** PROVIDED MATERIAL **
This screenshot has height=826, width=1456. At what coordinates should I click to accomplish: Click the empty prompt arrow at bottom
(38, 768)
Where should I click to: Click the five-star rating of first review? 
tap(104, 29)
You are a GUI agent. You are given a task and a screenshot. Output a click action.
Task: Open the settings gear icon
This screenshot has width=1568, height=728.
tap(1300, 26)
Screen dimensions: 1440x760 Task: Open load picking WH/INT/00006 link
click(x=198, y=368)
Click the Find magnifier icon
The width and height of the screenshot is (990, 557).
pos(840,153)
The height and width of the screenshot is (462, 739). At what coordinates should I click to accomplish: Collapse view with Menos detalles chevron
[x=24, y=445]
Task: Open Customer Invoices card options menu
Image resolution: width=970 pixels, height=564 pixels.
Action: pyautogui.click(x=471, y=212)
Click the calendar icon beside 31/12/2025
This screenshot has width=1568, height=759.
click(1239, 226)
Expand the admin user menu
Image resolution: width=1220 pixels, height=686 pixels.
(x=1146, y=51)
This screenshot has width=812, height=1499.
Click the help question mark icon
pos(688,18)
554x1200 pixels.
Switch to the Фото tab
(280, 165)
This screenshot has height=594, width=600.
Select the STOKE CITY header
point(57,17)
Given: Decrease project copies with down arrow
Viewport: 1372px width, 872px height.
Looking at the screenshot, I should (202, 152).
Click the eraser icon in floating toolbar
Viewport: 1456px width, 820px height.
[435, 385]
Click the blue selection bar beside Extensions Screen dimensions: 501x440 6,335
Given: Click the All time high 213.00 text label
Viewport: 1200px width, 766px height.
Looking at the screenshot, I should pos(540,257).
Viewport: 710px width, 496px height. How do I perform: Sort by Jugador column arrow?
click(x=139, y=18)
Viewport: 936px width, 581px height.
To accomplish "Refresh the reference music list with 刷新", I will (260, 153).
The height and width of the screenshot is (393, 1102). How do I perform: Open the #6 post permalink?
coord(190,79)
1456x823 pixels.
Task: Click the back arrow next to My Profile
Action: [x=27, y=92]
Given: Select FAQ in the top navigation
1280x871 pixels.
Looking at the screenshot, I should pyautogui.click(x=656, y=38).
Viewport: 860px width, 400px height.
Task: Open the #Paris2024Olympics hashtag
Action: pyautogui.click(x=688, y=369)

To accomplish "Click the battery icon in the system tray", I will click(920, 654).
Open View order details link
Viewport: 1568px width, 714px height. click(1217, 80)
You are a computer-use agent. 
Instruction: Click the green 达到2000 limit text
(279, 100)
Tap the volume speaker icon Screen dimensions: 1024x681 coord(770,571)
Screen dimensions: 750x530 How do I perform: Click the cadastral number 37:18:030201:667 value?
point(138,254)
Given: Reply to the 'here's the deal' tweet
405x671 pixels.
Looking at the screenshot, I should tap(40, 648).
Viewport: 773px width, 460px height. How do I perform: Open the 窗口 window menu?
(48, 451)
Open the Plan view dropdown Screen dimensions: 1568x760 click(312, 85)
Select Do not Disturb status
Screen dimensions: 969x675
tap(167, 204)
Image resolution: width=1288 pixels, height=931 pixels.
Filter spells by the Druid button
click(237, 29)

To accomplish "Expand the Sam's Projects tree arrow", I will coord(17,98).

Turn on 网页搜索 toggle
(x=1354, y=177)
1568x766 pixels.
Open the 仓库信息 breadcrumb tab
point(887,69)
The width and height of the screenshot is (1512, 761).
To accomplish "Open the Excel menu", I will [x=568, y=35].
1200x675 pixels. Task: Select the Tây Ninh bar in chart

** WHAT IS EXPECTED **
Starting at the line containing "You are a computer-use agent." and ending at the line containing "Tap the volume", rewrite those lines with "speaker" replaced by "sound" and nothing else changed.

** FINAL ANSWER **
You are a computer-use agent. 
Instruction: Click the green 达到2000 limit text
(279, 100)
Tap the volume sound icon Screen dimensions: 1024x681 coord(770,571)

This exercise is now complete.